Now the horses are going to experience more extreme rioting,
including flames and smoke, which a horse would normally shy away from.
A good police horse will stand its ground through anything
and only move when the officer tells them.
These horses are so well trained, they aren't even flinching.
When I rode the horse, it was a totally new experience for me
and I didn't know what to do. When I finally got on,
I thought I was going to fall off. But I didn't. I'm still here!
When I met the horses, it was really, really exciting,
because they were much bigger than I thought they would be.
It was as if you were more powerful.
Being in the riot was really exciting.
And the way the sergeant was handling it, it was really good,
because they were really calm.
Yes, I liked the dogs better, but the horses - they're up there.
They're up there with the dogs.
Abi, you did brilliantly.
Considering you'd never ridden before,
you put a lot of trust in the horse.
You listened to everything you were asked to do
and took notice of what I told you to do
and what was going on around you.
You could maybe work on your confidence with the horses.
Just maybe spend more time around them,
getting used to them and how to handle them and you'd be great.
Kyra, you are a brilliant rider. You were really confident,
keen to get onto the horses and didn't want to get off.
You listened to everything you were told.
Maybe just ask a few more questions
and understand the role of a mounted officer and what we do
and how you can help, and I think you'd be a great police officer.
Our rookies have had an amazing insight into life in the force.

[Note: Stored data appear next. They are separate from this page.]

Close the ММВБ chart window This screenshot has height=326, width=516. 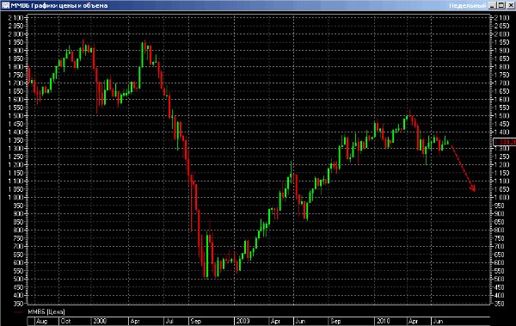coord(510,6)
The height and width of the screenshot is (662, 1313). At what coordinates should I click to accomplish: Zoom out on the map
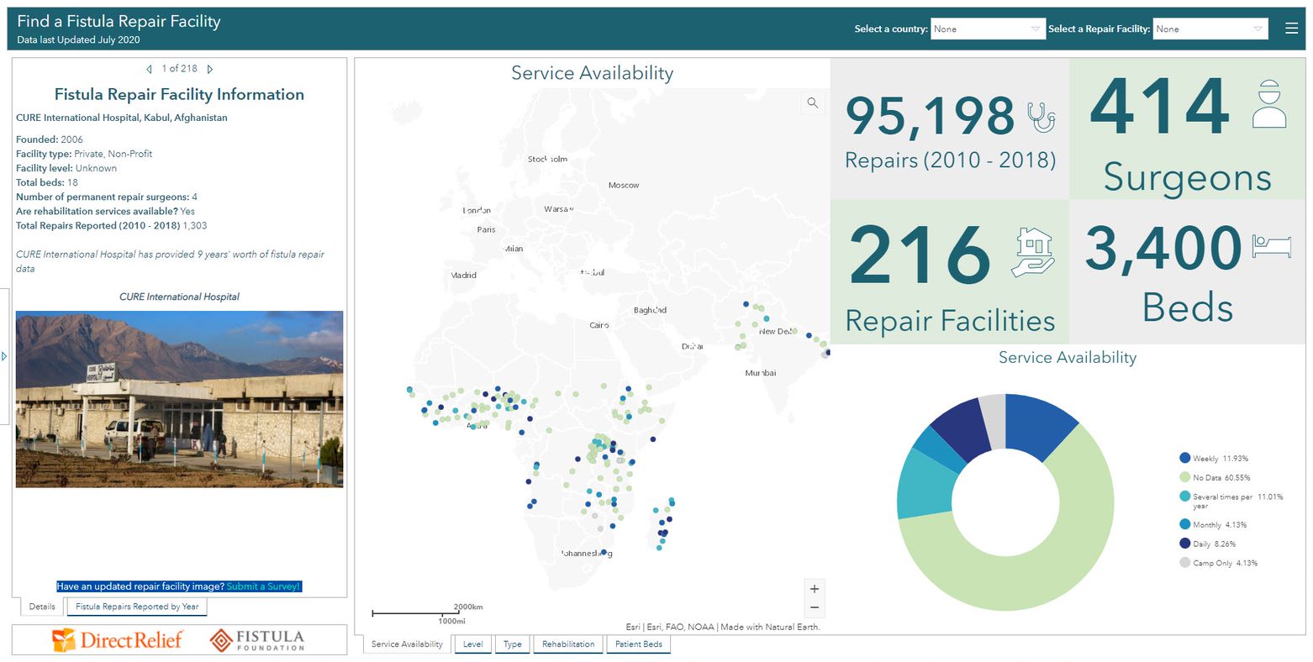point(814,607)
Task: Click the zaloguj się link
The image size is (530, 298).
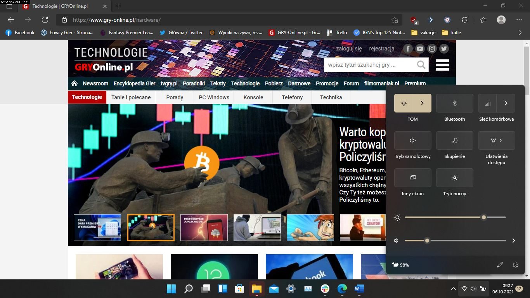Action: click(x=349, y=49)

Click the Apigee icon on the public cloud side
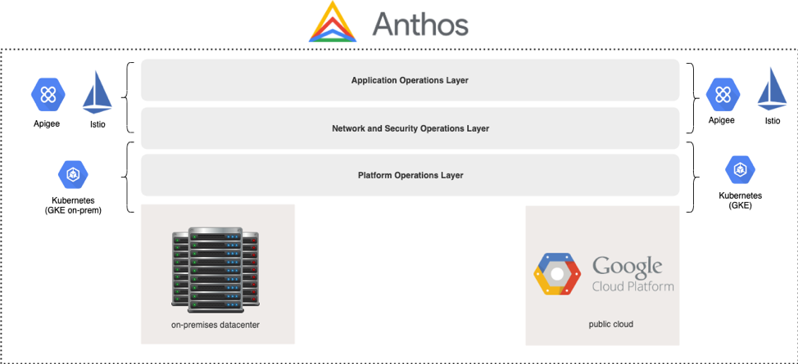(723, 94)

Remember, if you want to be a police crime-fighter,
you need to stick in at maths, English and fitness.
So do our experts think Abi and Kyra have what it takes?
I would absolutely recommend Kyra and Abi for the police service.
And I'd go a bit further. I'd say it would be the police service's loss
if we can't get these two girls on board.
I think you've done a fantastic job today
and I think you definitely have what it takes to be a police officer
in the future.
You both demonstrated all the skills that's required - you listened,
you asked questions and you were very confident
when riding the horses. I think you'd be brilliant.
Good feedback! But what about our rookies?
Are they still up for walking the beat?
I definitely want to still be a police officer,
but I'm half decided between the traffic cops
and the Mounted Section.
Abigail, do you still want to work with dogs in the police?
Yeah, but it'd be OK because you have to work, like,
on the beat for the first, like, year or two years
and then you have to go into the Dogs. So it would be a bit of both.
-So I could do both.
-Hm, well, that's the thing about the police.
-You can change jobs. That's the great thing.
-You're still police.
Abigail and Kyra really do know how to use the long arm of the law.
And I reckon it's only a matter of time before we see them both
out on the beat keeping those streets safe from criminals.
Hang on, what are you doing?!
Kyra! Abi! Come on!
That whole stolen car thing was a misunderstanding!
-Let me out! Come on!
I really hope next week's rookies want to be lawyers!
Ever fancied a career in the police? Join Alex Riley as he helps rookies Abi and Kyra tackle the world of law enforcement. Blue lights are flashing and sirens are screaming as they are tested to the max to see if they have what it takes to make it as an officer of the law. They apprehend a car thief after a high-speed chase, arrest a bank robber while helped by a four-pawed friend, and even saddle up on police horseback. However, will they still want to be police officers after they've been all over the workplace?